Der Vogel des Jahres fordert die Geduld heraus
Um einen Blick auf den gelben Pirol zu erhaschen, muss man früh aufstehen, Zeit und einen Feldstecher mitbringen. In den Thurauen begaben sich Vogelfreunde gestern auf die Pirsch.
Seit die Thur bei der Rheinmündung aus ihrem Korsett befreit ist, mäandriert der Fluss an dieser Stelle und überflutet bei Hochwasser den Wald. Das dadurch entstandene Auengebiet ist ein Zuhause für eine Vielzahl von Vogelarten, die sich auf Kiesinseln, im Flachwasser und auf Schlickflächen wohlfühlen. Von den steil abfallenden Ufern kann der Eisvogel pfeilschnell ins Wasser stechen, und auch den Bibern gefällt die neue, sandige Umgebung. Früh am Morgen machte sich gestern eine Gruppe von 30 Vogelkundigen im Auenwald auf die Suche nach dem Pirol. Dieser wurde vor Kurzem zum Vogel des Jahres 2013 erklärt und fühlt sich in den Thurauen zu Hause.
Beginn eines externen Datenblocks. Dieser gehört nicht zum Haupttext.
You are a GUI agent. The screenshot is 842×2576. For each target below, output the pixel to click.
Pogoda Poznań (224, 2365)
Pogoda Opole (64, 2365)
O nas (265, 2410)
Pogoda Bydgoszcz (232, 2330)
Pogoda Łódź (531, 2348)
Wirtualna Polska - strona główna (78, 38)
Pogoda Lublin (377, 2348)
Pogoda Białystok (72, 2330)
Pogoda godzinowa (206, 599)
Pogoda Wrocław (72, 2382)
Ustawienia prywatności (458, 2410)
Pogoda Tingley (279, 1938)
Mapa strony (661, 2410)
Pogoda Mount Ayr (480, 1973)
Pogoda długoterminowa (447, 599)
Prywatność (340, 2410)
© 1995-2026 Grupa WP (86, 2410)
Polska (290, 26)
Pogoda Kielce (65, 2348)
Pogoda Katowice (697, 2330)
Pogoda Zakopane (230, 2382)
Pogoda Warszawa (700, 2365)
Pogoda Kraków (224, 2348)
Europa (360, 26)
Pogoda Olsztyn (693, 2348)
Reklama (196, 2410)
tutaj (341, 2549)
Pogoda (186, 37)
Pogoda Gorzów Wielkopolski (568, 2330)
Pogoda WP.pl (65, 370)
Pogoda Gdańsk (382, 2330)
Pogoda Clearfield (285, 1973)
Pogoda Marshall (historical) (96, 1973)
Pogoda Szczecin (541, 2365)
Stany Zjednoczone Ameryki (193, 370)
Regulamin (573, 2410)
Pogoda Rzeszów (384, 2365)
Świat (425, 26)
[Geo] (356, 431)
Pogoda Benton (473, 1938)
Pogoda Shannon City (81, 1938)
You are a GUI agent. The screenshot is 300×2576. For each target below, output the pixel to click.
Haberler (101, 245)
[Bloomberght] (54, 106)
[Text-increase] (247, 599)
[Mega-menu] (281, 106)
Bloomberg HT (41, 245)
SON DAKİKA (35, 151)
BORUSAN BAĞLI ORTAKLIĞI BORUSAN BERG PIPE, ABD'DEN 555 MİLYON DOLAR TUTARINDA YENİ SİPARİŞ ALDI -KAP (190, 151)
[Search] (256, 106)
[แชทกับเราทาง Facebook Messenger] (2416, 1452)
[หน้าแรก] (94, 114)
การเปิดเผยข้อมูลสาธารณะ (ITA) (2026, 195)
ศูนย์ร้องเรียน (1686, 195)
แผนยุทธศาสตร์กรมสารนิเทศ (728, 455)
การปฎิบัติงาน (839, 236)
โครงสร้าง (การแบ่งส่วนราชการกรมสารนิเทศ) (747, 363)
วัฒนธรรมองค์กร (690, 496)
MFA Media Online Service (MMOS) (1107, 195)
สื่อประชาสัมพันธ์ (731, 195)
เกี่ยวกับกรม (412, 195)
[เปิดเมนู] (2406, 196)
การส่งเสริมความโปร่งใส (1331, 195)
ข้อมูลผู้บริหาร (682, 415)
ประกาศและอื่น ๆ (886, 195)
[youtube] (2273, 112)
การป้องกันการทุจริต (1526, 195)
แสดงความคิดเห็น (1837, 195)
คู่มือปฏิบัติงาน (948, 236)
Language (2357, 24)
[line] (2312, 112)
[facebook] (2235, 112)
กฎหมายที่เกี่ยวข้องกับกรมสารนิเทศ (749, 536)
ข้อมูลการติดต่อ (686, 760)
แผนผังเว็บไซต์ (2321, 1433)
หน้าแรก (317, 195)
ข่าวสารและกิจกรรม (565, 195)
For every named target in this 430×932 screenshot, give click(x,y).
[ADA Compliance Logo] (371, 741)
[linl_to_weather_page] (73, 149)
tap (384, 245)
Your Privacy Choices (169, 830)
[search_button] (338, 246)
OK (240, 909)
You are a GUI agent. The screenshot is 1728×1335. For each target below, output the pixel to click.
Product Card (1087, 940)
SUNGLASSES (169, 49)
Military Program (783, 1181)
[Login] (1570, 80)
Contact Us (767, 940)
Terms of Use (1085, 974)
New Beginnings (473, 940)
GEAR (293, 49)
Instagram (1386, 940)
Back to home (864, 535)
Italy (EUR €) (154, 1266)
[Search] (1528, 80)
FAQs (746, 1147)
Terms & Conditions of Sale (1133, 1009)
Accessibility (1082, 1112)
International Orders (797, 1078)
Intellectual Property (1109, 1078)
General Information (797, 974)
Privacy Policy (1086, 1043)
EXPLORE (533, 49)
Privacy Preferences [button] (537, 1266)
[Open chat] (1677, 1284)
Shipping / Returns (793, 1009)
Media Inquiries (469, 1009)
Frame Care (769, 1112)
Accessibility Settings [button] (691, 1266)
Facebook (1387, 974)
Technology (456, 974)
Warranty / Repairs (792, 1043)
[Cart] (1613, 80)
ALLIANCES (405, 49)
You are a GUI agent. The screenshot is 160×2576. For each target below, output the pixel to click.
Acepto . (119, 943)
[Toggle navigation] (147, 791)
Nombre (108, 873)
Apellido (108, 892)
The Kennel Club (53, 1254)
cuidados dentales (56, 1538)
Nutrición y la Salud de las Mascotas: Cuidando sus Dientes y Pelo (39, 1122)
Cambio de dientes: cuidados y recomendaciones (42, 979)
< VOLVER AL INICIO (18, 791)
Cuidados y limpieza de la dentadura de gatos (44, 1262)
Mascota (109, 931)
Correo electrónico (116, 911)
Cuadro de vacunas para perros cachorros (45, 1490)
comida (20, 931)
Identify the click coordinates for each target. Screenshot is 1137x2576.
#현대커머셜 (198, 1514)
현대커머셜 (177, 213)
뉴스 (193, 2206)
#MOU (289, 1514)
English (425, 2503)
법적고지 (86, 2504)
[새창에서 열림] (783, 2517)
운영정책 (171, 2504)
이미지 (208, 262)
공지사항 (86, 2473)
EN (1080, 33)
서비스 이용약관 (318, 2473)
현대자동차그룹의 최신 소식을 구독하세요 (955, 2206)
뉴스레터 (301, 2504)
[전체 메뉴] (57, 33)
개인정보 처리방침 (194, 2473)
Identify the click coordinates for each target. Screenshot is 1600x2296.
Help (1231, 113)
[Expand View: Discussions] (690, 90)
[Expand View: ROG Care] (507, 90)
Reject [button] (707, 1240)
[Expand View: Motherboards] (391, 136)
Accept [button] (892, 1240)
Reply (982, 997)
Bis um 6.45 Uhr war er nicht zu hören. Dann ertönte der Ruf des Kuckucks. «Ein Zeichen, dass der Pirol nicht weit ist», sagt die Exkursionsleiterin Sophie Baumann vom Naturzentrum Thurauen. Tatsächlich flötete ein Pirol kurz darauf los. Der warme Ton seiner Singstimme hob sich klar vom Chor der anderen Singvögel ab. Um den Pirol dann auch noch zu sehen, brauchte es allerdings viel Geduld und Glück. Mit seinem gelben Federkleid ist er hierzulande ein Exot. Er lebt in den Wipfeln alter Bäume, jagt dort Insekten und trinkt die Regentropfen von den Blättern. Im Unterholz sieht man ihn kaum. Der Zugvogel verbringt den Winter in wärmeren Gebieten. Es zieht ihn südwärts bis nach Guinea, Kenia und Uganda.
In den Thurauen brüten heute 45 bis 50 Vogelarten. «Das entspricht einem Sechstel der in der Schweiz vorkommenden Brutarten – damit sind wir sehr zufrieden», sagt Baumann. Hinzu kommen viele Kurzaufenthalter, Vögel, die auf der Durchreise sind und am Thurufer eine Pause einlegen, sich ausruhen und stärken. «Das ist wie bei Flugzeugen, die ab und zu auftanken müssen.»
Auch Fremde fühlen sich wohl
Im Auenwald sind die Tiere nahezu ungestört. Einigen Zugvögeln hat das renaturierte Gebiet sogar so gut gefallen, dass sie geblieben sind, wie zum Beispiel die Mittelmeermöwe. «Wir sehen das allerdings nicht so gerne», sagt Baumann. Denn die neuen Arten würden den einheimischen Vögeln Platz und Futter streitig machen. Die Gruppe der Vogelbeobachter erinnert der Ruf der Möwen ans Meer.
Beim Zwitschern sind die Singvögel jedoch bestens organisiert. Um sechs Uhr früh hört man zuerst das Rotkehlchen, dann die Amsel, den Zaunkönig und den Kuckuck. Die Vögel hätten die Singzeiten untereinander verteilt, um im grossen Gezwitscher nicht unterzugehen und die Partnersuche damit zu erleichtern, erklärt der Experte. Für die Naturfreunde gibt es auf dem Spaziergang nebst den Vögeln auch seltene Pflanzen und Bäume zu entdecken. Baumann macht uns zum Beispiel auf eine Schwarzpappel aufmerksam oder auf eine Silberweide. Letztere war der Stolz des Försters – bis sie vom Biber gefällt wurde. In den Lauf der Natur wird in den Thurauen aber nicht eingegriffen. Der Wald bleibt fünfzig Jahre sich selbst überlassen. Das sollte man sich übrigens auch als Spaziergänger in Erinnerung rufen. Denn bei Wind kann es schon mal vorkommen, dass ein Ast oder ein Vogelnest aus den Bäumen auf den Weg fällt.